──────── Input for this task

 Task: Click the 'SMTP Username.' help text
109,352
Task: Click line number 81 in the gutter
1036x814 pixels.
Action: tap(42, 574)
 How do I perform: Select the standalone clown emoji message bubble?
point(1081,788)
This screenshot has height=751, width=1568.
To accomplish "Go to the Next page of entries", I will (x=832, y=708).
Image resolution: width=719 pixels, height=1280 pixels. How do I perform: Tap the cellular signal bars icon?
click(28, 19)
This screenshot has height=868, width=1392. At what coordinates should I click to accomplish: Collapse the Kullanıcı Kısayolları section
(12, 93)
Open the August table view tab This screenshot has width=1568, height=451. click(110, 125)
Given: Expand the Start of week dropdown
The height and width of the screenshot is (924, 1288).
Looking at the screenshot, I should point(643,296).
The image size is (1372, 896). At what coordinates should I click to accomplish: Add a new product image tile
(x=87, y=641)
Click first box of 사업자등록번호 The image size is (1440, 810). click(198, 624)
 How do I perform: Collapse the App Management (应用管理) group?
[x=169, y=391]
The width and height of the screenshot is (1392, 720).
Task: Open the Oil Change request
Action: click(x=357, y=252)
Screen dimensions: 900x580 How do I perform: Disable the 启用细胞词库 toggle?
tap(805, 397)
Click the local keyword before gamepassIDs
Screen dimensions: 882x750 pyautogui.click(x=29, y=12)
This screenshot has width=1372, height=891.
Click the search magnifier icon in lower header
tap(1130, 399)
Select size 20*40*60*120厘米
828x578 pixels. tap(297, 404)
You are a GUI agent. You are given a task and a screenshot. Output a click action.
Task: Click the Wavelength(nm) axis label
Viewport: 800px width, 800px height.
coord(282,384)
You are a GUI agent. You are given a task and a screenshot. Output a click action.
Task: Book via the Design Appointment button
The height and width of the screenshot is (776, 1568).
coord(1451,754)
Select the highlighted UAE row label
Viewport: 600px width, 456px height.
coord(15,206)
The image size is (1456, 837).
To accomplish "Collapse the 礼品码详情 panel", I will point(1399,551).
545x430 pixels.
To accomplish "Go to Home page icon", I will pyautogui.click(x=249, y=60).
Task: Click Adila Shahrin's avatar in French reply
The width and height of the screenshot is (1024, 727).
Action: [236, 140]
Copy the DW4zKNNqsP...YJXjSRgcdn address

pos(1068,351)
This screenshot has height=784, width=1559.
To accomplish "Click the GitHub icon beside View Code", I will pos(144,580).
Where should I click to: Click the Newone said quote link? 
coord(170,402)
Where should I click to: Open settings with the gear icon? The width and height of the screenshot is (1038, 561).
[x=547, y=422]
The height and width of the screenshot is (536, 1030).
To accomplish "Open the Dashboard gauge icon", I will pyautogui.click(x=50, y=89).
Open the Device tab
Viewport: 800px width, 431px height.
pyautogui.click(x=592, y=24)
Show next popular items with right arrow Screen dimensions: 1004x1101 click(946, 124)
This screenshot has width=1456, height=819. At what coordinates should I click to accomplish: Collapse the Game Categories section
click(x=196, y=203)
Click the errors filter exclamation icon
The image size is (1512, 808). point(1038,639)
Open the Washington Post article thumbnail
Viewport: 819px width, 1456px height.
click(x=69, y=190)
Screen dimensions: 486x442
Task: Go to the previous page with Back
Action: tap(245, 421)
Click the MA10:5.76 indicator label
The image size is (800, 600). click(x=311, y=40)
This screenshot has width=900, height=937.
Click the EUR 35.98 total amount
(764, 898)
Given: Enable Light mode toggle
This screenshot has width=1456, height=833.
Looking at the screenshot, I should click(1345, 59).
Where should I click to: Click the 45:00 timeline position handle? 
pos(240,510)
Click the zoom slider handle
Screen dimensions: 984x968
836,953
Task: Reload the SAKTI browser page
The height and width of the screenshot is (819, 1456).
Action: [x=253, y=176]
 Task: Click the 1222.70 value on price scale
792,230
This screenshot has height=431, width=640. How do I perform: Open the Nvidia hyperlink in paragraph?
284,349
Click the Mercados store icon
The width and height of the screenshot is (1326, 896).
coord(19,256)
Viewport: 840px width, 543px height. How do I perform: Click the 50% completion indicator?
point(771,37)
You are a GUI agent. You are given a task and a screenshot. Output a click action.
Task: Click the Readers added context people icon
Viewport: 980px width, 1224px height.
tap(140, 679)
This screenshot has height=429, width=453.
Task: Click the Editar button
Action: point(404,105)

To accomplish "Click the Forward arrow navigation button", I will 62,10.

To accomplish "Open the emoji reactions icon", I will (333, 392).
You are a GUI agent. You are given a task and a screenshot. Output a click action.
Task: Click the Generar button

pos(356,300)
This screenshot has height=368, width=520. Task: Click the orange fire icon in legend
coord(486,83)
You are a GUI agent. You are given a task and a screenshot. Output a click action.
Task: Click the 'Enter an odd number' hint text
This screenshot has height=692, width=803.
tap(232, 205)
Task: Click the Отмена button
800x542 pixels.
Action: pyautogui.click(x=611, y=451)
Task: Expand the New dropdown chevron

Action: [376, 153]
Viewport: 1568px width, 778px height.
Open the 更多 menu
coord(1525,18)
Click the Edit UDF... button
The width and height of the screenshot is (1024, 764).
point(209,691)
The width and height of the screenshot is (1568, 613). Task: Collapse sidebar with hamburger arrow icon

────────────────

Reproduce the rows word for word, starting at the first row and ending at the line that contains "Click first box", both ends included.

The solution >>
 Task: Click the 'SMTP Username.' help text
109,352
Task: Click line number 81 in the gutter
1036x814 pixels.
Action: tap(42, 574)
 How do I perform: Select the standalone clown emoji message bubble?
point(1081,788)
This screenshot has height=751, width=1568.
To accomplish "Go to the Next page of entries", I will (x=832, y=708).
Image resolution: width=719 pixels, height=1280 pixels. How do I perform: Tap the cellular signal bars icon?
click(28, 19)
This screenshot has height=868, width=1392. At what coordinates should I click to accomplish: Collapse the Kullanıcı Kısayolları section
(12, 93)
Open the August table view tab This screenshot has width=1568, height=451. click(110, 125)
Given: Expand the Start of week dropdown
The height and width of the screenshot is (924, 1288).
Looking at the screenshot, I should point(643,296).
The image size is (1372, 896). At what coordinates should I click to accomplish: Add a new product image tile
(x=87, y=641)
Click first box of 사업자등록번호 The image size is (1440, 810). click(198, 624)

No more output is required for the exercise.